Personal information
- Full name: Alisa Pauliina Vainio
- Nationality: Finnish
- Born: November 16, 1997 (age 28) Lappeenranta, Finland
- Height: 1.63 m (5 ft 4 in)
- Weight: 43 kg (95 lb)

Sport
- Country: Finland
- Sport: Athletics
- Event: Long-distance running
- Club: Lappeenrannan Urheilu-Miehet [fi]
- Coached by: Jarmo Viskari

Achievements and titles
- Personal bests: 3,000 m st: 10:02.45 (2015); 5,000 m: 15:51.94 (2018); 10,000 m: 32:58.17 (2015); Marathon: 2:20:39 (2026 NR);

Medal record
Representing Finland
Women's athletics
European Championships
| Gold medal – first place | 2026 Birmingham | Marathon |
European Junior Championships
| Bronze medal – third place | 2015 Eskilstuna | 3000 m steeplechase |

= Alisa Vainio =

Finnish long-distance runner (born 1997)

Alisa Pauliina Vainio (born 16 November 1997) is a Finnish long-distance runner. Vainio is a national record holder on marathon (2:20:39, set at Seville Marathon in 2026) and half-marathon (1:09:30, set at Copenhagen Marathon in 2024). Vainio won the marathon gold medal at the 2026 European Championships in Birmingham, England, setting a new championship record time of 2:22:26 in the process.

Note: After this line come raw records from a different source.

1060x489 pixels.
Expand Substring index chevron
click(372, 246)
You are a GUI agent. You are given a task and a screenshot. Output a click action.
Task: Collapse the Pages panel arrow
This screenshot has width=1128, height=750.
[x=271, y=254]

Vainio won bronze at the 2015 European Athletics Junior Championships in 3,000m steeplechase. She has two Finnish championships from 10,000m (2015 and 2018) and one from the marathon (2018). At the 2025 World Athletics Championships women's marathon in Tokyo, Vainio finished fifth as the best European athlete. Vainio also has two world championship bronze-medals from bandy at the Irkutsk 2012 and Lappeenranta 2014.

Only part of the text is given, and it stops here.